Born Josif Vissarionovich Dzhugashvili, Stalin was a nickname.
Born to illiterate peasant parents, he became involved with Socialism, Lenin's ideas about the importance of centralism and a strong revolutionary party. His practical experience made him useful in Lenin's Bolshevik party before the 1917 Revolution.
Stalin spent the years after the revolution secretly increasing his power as general secretary. After Lenin's death in 1924, underhand machinations and alliances meant that, by 1928, his supremacy was complete.
Stalin replaced Lenin's market socialist New Economic Policy with a series of Five Year Plans of state guided crash industrialization, and forced the collectivisation of agriculture. The process was brutal but soon successful, resulting in increasing production and efficiency.
When faced with resistance, the regime assembled shock brigades to force peasants into collective farms; however, they often destroyed their farms.
Stalin blamed this drop in food production on Kulaks (rich peasants), ordering them to be transported to Gulag prison camps. Millions of people lost their lives during this campaign and the famines that followed.
Stalin consolidated his near-absolute power with the Great Purges against his suspected opponents in the Bolshevik Party. This period is often called the Great Terror, and thousands of people were killed or imprisoned. Show trials were also held as examples.

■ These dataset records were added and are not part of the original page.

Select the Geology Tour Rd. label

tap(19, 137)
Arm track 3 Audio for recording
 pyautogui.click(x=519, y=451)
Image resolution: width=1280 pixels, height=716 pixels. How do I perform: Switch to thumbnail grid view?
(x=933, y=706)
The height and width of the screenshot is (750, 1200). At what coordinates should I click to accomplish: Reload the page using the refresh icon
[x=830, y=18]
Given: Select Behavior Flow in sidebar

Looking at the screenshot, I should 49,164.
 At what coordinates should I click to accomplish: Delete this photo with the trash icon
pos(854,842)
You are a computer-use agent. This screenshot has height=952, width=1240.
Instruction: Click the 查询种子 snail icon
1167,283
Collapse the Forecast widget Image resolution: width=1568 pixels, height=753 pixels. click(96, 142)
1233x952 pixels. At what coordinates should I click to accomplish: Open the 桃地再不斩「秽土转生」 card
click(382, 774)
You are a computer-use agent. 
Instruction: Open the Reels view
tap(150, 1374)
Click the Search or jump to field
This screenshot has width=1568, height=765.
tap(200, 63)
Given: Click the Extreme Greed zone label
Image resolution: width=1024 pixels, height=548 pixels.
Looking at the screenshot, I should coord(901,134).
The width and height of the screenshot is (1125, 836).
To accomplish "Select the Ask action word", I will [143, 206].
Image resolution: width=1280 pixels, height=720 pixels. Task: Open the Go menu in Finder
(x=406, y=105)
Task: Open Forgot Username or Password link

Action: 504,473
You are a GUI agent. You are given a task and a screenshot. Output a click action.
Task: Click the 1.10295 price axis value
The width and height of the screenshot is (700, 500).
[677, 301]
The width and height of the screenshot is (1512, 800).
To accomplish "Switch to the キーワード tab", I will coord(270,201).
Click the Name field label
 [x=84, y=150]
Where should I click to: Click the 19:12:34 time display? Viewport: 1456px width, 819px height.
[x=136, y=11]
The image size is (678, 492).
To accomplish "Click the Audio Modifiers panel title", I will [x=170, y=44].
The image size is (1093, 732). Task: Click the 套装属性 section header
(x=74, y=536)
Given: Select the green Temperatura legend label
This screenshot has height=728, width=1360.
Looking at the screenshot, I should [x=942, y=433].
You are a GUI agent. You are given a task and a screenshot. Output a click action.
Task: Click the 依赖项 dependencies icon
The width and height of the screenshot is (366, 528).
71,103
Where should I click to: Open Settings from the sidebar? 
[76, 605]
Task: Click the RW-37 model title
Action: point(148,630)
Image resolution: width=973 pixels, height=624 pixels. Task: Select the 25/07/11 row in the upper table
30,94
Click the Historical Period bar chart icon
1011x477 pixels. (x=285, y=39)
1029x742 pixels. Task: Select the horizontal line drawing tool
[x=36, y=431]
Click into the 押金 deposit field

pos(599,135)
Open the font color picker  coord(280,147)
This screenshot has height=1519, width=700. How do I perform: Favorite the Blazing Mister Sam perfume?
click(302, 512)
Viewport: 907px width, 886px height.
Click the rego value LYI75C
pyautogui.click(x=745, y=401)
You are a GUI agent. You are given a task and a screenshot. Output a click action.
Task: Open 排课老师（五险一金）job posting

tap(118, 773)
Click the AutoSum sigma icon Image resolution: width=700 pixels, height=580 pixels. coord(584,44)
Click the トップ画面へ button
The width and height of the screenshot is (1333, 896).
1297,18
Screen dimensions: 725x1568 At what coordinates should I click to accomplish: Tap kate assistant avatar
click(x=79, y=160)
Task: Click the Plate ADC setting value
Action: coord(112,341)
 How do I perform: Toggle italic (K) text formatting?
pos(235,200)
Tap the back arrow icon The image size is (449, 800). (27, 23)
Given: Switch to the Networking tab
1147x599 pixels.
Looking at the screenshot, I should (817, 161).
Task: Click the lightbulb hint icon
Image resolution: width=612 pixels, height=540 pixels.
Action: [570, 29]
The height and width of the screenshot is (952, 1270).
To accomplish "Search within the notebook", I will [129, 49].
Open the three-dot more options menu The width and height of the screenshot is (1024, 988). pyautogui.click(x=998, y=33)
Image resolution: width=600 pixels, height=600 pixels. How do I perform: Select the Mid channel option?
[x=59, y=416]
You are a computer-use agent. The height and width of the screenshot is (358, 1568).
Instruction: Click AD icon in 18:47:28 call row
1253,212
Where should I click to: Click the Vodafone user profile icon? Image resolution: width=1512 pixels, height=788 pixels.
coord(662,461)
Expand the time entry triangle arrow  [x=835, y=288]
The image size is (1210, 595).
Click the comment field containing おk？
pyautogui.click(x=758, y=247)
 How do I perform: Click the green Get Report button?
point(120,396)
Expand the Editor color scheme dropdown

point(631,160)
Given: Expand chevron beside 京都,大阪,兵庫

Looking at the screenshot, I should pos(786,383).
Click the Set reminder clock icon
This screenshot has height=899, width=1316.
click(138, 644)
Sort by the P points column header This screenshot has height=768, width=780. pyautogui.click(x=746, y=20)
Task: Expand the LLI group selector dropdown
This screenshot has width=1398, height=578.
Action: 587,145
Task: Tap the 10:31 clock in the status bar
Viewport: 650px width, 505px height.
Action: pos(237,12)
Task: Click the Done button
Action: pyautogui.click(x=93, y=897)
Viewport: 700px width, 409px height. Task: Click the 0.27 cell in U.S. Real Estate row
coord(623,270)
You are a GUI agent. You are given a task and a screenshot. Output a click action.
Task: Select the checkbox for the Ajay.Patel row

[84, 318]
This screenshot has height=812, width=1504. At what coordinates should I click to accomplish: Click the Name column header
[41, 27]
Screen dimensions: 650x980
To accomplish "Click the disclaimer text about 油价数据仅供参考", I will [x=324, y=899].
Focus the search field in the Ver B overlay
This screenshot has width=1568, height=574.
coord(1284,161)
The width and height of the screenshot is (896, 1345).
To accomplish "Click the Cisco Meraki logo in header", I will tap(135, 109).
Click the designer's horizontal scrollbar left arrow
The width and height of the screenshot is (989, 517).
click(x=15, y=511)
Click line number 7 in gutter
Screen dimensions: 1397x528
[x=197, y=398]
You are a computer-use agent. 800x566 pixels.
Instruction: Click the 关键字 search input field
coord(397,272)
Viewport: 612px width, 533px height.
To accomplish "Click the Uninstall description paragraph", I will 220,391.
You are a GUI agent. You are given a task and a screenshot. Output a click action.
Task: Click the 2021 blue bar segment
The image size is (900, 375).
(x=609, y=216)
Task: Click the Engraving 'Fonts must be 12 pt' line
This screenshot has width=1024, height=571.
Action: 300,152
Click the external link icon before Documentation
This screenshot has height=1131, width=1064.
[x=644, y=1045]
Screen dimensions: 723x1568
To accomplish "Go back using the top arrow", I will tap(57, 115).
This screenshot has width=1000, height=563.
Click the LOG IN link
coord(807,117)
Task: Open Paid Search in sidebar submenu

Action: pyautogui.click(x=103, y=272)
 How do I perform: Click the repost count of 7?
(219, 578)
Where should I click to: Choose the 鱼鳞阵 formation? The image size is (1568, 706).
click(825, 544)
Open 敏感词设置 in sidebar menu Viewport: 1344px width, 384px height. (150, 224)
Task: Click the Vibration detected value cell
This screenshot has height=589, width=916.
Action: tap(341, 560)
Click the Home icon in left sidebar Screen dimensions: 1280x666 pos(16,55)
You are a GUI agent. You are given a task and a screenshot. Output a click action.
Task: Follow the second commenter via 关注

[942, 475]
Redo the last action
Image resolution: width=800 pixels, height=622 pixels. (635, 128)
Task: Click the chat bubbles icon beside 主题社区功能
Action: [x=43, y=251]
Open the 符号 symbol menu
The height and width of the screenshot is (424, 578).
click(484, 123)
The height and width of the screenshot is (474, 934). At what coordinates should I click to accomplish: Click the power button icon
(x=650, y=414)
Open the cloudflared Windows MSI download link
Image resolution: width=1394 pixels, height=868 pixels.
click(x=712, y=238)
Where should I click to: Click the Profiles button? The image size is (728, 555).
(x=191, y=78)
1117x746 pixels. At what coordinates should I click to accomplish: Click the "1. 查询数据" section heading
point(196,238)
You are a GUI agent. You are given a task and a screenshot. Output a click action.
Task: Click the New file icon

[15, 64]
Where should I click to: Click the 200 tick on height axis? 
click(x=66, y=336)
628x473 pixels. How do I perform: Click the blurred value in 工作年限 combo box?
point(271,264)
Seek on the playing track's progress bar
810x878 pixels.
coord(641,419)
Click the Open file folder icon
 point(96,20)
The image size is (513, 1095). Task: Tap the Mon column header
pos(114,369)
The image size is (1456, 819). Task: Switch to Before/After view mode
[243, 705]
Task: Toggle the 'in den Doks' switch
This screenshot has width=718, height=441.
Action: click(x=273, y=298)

In 1939, Stalin agreed to a Pact with Nazi Germany, which divided Eastern Europe between the powers. However, Adolf Hitler broke the pact and invaded the Soviet Union. Approximately 21 million people were killed. However the feared German military machine was ultimately destroyed by fierce resistance and the harsh Russian winter.
Following World War II, Stalin's regime installed friendly Communist governments in the countries that the Soviet army had occupied. This, and mistrust in the West, led to the long, tense "Cold War".
In March 1953, Stalin died. His death was attributed to cerebral haemorrhage, but he may have been poisoned.